Cyber Incident Victim: Kiryat Ono

On October 9, 2023, a hacker group claiming Jordanian affiliation breached the systems of Ono Academic College near Kiryat Ono, a city adjacent to Tel Aviv. The attackers exfiltrated approximately 250,000 records containing personal information of employees, current students, and former students. They subsequently published this data on Telegram channels. The college confirmed the breach after cybersecurity experts investigated the incident, forcing administrators to take all IT systems offline to contain the compromise. In an official statement, the institution acknowledged coordination with Israel’s National Cyber Directorate and the Privacy Protection Authority while estimating full system restoration would require several days. Check Point Software Technologies’ Chief of Staff Gil Messing characterized this as the most significant cyberattack during the early phase of the Israel-Hamas conflict, noting its scale relative to other incidents.

Three days later on October 12, hackers compromised two digital billboards operated by CTV Media Israel in the Tel Aviv area. The intrusion occurred when the company temporarily opened its network for maintenance, allowing attackers to replace commercial content with pro-Hamas imagery for several minutes.
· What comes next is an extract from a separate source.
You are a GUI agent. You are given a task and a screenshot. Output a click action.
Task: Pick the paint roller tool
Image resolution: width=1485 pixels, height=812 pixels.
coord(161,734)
The unauthorized footage displayed the Israeli flag under fire alongside scenes from Gaza, described by Messing as "anti-Israeli" propaganda. CTV Media CEO Eilon Rosman confirmed the brief network exposure enabled the breach. Check Point observed this incident as part of a broader pattern of low-complexity attacks during the conflict, including website defacements and short-duration DDoS campaigns. While over 40 groups publicly threatened critical infrastructure attacks—including one Telegram message targeting Israel’s Mekorot water utility—most activity focused on psychological disruption rather than destructive payloads. The college data breach remained the most severe confirmed operational impact at the time of reporting.